_What you need to do_
How many lines of these entries include the string "navigation"? State the number alone.
Start of Study material
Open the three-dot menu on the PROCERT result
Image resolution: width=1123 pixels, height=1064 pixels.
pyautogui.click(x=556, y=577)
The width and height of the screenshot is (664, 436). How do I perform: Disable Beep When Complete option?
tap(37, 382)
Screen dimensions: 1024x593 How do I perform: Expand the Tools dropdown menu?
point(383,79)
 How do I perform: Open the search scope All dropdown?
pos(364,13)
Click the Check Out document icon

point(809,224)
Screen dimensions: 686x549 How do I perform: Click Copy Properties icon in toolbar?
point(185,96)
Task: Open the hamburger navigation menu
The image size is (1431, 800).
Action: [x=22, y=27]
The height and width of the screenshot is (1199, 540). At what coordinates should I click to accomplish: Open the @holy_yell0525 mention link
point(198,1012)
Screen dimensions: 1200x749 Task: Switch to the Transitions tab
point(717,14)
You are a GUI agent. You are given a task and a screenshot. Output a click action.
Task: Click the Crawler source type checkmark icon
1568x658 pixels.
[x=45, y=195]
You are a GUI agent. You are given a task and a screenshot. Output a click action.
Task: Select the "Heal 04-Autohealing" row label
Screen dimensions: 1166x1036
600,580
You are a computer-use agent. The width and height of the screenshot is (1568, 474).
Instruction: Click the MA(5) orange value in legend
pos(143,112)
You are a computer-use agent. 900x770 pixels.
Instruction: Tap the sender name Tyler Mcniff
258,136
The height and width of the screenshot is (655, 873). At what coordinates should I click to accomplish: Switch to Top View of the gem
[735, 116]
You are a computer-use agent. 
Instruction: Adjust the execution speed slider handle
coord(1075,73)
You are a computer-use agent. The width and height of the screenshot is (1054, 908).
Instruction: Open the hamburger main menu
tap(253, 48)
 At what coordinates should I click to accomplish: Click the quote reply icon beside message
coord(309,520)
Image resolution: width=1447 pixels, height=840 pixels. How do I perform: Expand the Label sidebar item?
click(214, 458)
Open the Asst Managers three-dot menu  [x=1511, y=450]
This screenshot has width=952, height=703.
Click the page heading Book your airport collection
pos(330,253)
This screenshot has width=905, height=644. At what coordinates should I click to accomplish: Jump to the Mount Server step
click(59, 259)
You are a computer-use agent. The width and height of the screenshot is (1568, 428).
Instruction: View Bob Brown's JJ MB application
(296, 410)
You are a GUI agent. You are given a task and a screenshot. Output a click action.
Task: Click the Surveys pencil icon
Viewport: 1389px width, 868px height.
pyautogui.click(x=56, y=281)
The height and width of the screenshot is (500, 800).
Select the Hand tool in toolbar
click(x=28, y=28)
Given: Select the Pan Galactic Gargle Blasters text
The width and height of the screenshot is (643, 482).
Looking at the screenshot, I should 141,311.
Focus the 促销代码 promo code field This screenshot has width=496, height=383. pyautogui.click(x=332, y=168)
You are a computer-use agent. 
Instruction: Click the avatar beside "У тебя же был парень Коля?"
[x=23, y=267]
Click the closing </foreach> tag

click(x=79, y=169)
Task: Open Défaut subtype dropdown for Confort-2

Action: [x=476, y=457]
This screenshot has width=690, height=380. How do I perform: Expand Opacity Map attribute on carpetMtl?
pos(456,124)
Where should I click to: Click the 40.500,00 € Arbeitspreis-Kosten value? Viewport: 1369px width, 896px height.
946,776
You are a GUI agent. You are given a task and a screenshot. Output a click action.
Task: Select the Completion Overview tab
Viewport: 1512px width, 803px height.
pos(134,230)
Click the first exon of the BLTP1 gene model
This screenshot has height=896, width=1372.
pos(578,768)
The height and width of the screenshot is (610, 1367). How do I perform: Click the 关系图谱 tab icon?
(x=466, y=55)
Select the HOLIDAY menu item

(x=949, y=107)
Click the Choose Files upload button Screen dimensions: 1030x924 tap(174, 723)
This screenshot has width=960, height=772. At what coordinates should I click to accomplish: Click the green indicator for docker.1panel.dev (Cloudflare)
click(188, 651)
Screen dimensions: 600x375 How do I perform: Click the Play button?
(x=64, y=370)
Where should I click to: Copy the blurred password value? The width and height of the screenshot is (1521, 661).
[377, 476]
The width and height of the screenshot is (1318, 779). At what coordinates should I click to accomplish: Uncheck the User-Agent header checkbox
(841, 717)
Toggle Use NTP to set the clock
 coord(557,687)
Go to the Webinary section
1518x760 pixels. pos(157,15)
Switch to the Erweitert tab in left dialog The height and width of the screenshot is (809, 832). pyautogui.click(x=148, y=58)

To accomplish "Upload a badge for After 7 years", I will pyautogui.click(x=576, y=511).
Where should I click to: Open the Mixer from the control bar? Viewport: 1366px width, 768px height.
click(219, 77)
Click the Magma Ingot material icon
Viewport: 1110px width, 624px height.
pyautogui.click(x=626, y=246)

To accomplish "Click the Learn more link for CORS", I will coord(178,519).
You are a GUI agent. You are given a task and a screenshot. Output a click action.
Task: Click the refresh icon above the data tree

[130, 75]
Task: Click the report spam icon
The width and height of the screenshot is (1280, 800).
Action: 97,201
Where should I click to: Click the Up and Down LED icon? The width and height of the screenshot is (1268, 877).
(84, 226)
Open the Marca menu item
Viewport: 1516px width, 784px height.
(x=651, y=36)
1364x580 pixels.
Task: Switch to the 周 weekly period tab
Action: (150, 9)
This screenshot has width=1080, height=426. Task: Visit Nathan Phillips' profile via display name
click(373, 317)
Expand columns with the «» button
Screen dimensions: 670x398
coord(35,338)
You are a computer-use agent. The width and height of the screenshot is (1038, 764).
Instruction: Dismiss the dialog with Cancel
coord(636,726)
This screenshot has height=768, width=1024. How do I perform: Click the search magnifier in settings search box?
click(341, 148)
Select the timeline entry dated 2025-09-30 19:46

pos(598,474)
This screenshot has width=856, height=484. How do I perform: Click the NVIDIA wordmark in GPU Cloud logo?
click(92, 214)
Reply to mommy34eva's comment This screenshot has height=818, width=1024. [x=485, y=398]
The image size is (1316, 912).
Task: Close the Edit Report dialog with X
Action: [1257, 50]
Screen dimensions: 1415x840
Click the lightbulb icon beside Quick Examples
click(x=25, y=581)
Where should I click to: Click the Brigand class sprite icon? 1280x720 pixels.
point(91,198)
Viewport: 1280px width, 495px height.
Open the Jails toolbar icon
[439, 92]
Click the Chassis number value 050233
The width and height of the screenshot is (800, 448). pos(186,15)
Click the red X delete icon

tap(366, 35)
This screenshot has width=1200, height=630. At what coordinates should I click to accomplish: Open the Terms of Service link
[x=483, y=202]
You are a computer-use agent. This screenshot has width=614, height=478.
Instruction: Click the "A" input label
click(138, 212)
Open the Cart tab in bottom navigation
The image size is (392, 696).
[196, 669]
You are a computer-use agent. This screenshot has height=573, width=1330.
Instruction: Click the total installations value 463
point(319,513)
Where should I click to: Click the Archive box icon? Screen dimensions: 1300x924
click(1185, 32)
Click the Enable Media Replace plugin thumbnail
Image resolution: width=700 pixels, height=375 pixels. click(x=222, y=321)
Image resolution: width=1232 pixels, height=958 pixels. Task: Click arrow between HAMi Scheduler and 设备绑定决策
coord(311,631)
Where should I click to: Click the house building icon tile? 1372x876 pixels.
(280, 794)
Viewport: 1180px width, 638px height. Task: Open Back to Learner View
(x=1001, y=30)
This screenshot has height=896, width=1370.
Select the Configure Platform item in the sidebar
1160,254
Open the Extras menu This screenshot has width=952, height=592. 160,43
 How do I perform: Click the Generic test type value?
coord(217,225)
End of Study material
_Solution_
2